* **Bloque de texto**
En el permanente trabajo que acompaña al movimiento franciscano – siempre tensionado entre la más alta idea del Evangelio y la natural tendencia a la adaptación – un elemento esencial es precisamente la atención al otro y el encuentro con todas las criaturas. Este es el lugar donde podemos ser los primeros en escuchar y luego dejar que la Palabra de salvación resuene de nuevo.

En la búsqueda de altas aspiraciones, muchos jóvenes se sienten atraídos por el ideal de auténtica pobreza en la vida franciscana, pero la decepción frente a lo que pueden encontrar dentro de las comunidades religiosas es a menudo amarga. El riesgo es el de encontrarnos con hermanos apagados y fraternidades opacas que ya no mantienen encendida la llama de su carisma y no se dejan cuestionar por los signos de los tiempos.

En definitiva, es la dureza del corazón y la insensibilidad hacia los signos que el Espíritu suscita con abundancia en nosotros y a nuestro alrededor, lo que se presenta como un gran obstáculo para los jóvenes en situación de auténtica búsqueda; una búsqueda genuina, aunque a veces confusa e incierta.

El “nido” como lugar de pertenencia y fraternidad

Volvamos, pues, al principio de la reflexión y a la respuesta dada por el joven hermano: «Busco un lugar». He querido escuchar con atención esta palabra y no tacharla inmediatamente como la típica expresión de un joven de hoy que busca un nido. ¿De dónde viene ese deseo? Es fácil de responder.

* **Tareas escritas**
1. Enumera todos los adjetivos que califican la palabra «búsqueda» en la oración del texto sobre el movimiento franciscano que empieza con «En definitiva».
2. Traduce al inglés la oración «Este es el lugar donde podemos ser los primeros en escuchar y luego dejar que la Palabra de salvación resuene de nuevo.», tomada del texto sobre el movimiento franciscano.
3. Reescribe el fragmento del texto sobre el movimiento franciscano que va de "En definitiva, es" a "confusa e incierta.", y cambia "dureza" por "rigidez".

* **Datos en bruto**
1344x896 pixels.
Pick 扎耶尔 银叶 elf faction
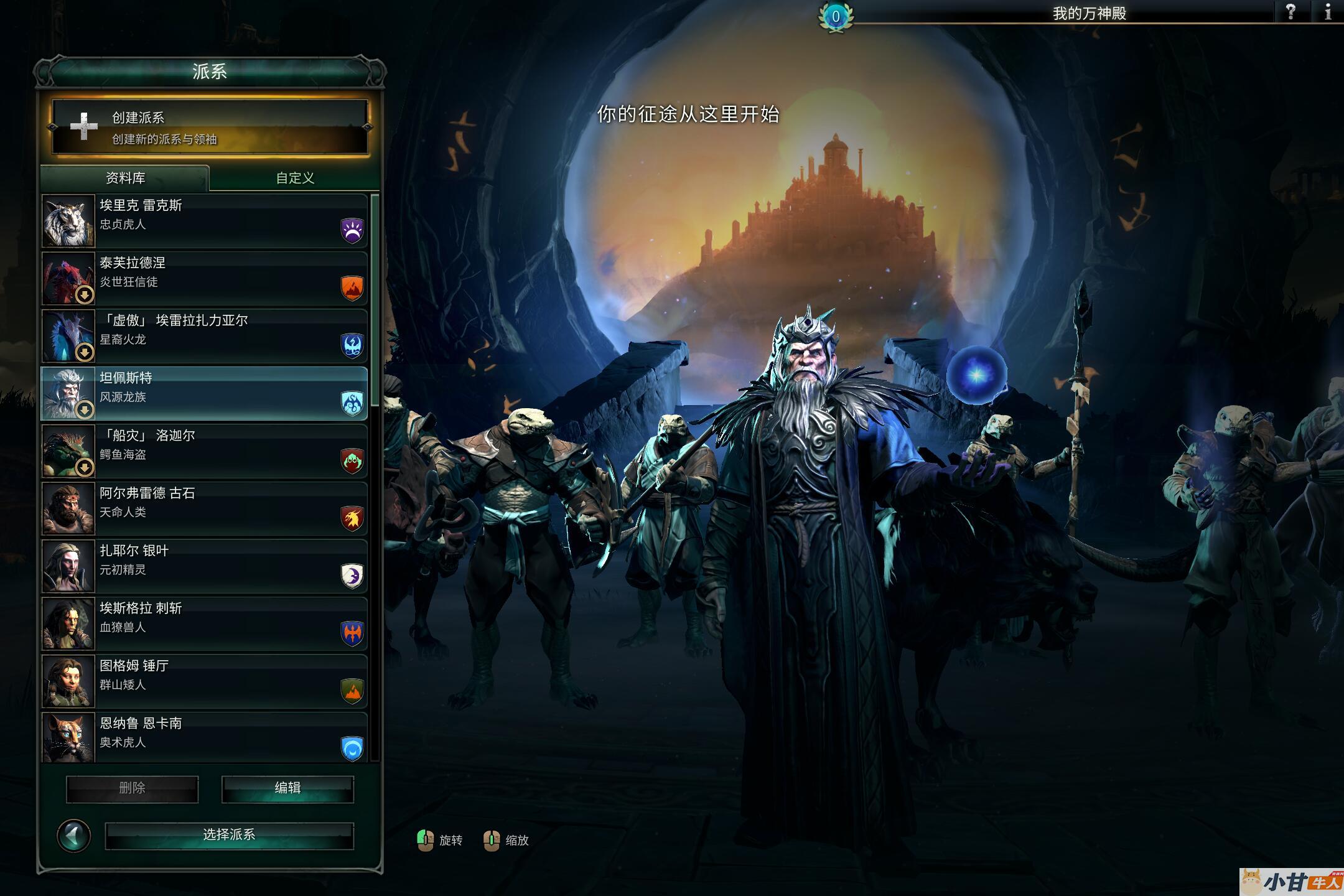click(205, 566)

* **Respuestas escritas**
1. auténtica, genuina, confusa, incierta

2. This is the place where we can be the first to listen and then let the Word of salvation resound once again.

3.
En definitiva, es la rigidez del corazón y la insensibilidad hacia los signos que el Espíritu suscita con abundancia en nosotros y a nuestro alrededor, lo que se presenta como un gran obstáculo para los jóvenes en situación de auténtica búsqueda; una búsqueda genuina, aunque a veces confusa e incierta.